Arduino Exosite library rxdata buffer overflow


#1

Hi all
It seems to me that the Exosite library writeRead() function for the Arduino is weak with rxdata buffer overflow issues. I am no software developer whiz so haven’t worked out the best way to robustly fix the problem yet. I think the while loop that transfers characters from the client to the rxdata buffer needs another AND condition to stop the loop when stringPos reaches the end of the rxdata buffer. I have observed situations simultaneously with Wireshark and the Atmel Studio IDE debugger where the rxdata buffer overflows with normal chaos ensuing because other variables get overwritten. With the usual TCP packet loss and retransmissions, sometimes Exosite responses to the Arduino device get retransmitted such that more than one respone arrives at the Arduino device immediately one after the other and flood the rxdata buffer. It quite happliy overwites stuff including critical things like the Arduino millis() counter until the sketch crashes completely.

Keith


#2

Hello Keith,

Thanks for bringing this up. It looks like you’re totally right, there aren’t any checks for buffer length there. I’m probably not going to have time to properly test and publish this for a couple weeks, but I made some updates in a branch called ‘bufferoverflowissue’ that I think should at least prevent it from crashing and just result in an error message. You’re welcome to try it out, but just know that I have done literally no testing on those changes other than checking that it compiles.

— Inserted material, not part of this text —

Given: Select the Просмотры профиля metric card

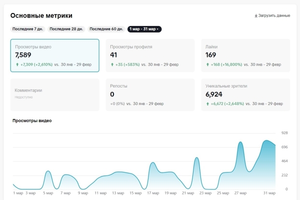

https://github.com/exosite-garage/arduino_exosite_library/tree/bufferoverflowissue

That actually sounds like a bug in the TCP client/stack. (In addition to the bug in our library.) The TCP level stuff should take care of all deduplication and reordering before handing the data over to the application layer. What network device and TCP Client library are you using?


#3

Hi Patrick
Network device is a Freetronics Ethermega 2560 v3.0 (Arduino Mega2560 clone with onboard Wiznet Ethernet controller).
TCP/IP library is from Arduino IDE v1.6.5. Every now and again among the responses were 400 and 409 responses which puzzled me because I never saw any out going traffic from my device that should have caused these. (That’s not to say my device didn’t send a bad request - just that I didn’t spot any.) In a perfect world there would have only been 204 responses.


#4

Hi Patrick
Thanks for the library updates. I have installed these in one of two identical devices so will let them run side by side and see how it behaves.
Regards
Keith.

After running these two identical devices side by side for almost 24 hours the traffic condition that caused the buffer overflow has occured once. The device with the updated library code kept running correctly but the device with the old code showed symptoms of the buffer overflow.